Altered p53 Functionality in Cancer-Associated Fibroblasts Promotes Cancer Growth

Introduction: p53 is a seminal tumor suppressor protein, acting as a major barrier against cancer. So far, p53 research has focused primarily on its cell-autonomous functions. Yet, p53 can also exert non-cell-autonomous effects on tumor development. Within the tumor microenvironment, cancer cells surrounded with non-cancerous adjacent cells. Specifically, Cancer-Associated Fibroblasts (CAFs) contribute in multiple ways to tumor progression. To identify the possible roles of p53 in CAFs, we investigated the contribution of p53 to the gene expression landscape and the biological properties of CAFs, relative to normal fibroblasts (NFs). Cancerous mutations in the TP53 gene, resulting in the production of mutant p53 proteins, can lead not only to loss of its tumor suppressive functions, but often also to gain of tumor-promoting activities, associated with altered p53-dependent transcriptional programs. Of note, alterations in the regulatory networks that impinge on p53 may cause genetically wild type (wt) p53 to acquire features resembling bona fide mutant p53. However, the extent and functional impact of p53 conversion from its canonical tumor suppressive state into such “pseudomutant” states in actual human tumors remains to be determined.

Materials and Methods: For co-culture experiments, mCherry-expressing H460 cells and GFP-expressing fibroblasts were seeded together. These co-cultures were subjected to Fluorescent Activated Cell Sorting (BD biosciences ®). Live cell imaging was performed with a DeltaVision microscope ®. CAFs and NFs from the non-cancerous margins, were isolated. It was approved by the local ethics committee and informed consent was obtained from the patients.

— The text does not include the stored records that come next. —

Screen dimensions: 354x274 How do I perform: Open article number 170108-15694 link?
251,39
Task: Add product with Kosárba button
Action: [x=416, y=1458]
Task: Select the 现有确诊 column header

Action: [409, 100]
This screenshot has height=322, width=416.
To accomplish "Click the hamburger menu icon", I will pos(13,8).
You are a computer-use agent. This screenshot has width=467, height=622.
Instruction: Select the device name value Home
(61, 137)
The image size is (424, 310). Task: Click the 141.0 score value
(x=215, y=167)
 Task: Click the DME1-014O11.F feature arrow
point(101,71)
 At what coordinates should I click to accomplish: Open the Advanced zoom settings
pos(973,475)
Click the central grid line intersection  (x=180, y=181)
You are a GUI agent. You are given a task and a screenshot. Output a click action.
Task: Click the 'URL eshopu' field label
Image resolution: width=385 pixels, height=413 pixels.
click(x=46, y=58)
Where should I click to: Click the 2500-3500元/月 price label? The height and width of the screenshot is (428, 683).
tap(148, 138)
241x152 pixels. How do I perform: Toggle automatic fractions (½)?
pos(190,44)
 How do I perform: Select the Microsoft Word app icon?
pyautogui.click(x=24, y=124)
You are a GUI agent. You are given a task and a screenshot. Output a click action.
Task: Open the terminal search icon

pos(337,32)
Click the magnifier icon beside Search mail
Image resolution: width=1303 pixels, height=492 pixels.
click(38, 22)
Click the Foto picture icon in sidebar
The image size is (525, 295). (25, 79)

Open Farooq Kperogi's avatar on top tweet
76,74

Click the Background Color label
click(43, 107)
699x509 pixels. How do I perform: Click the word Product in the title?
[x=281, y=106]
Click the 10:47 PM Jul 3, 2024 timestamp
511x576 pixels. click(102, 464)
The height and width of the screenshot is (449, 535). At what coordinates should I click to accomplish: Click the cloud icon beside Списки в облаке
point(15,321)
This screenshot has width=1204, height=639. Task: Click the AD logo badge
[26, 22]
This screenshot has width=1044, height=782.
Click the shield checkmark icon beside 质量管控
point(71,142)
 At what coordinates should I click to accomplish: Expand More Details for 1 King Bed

Results and Discussion: Global transcriptome analysis displayed substantial differences in the transcriptional impact of p53 between CAFs and NFs. Functional studies revealed that CAF p53, while remaining genetically wt, contributes to the activated fibroblast phenotype of CAFs and promotes non-cell-autonomously tumor cell migration and invasion. Furthermore, the cancer-promoting role of CAF p53 was confirmed by co-injection of fibroblasts and tumor cells into SCID mice. Remarkably, co-cultivation with cancer cells rendered the transcriptional impact of NF p53 more similar to that of CAF p53.

Conclusions:

1. The transcriptional program driven by p53 is drastically altered in CAFs.
2. CAF p53 contributes cancer cell migration and invasion in vitro and tumor growth in vivo.
3. Cancer cells drive rewiring of fibroblast wtp53 to a cancer-promoting state.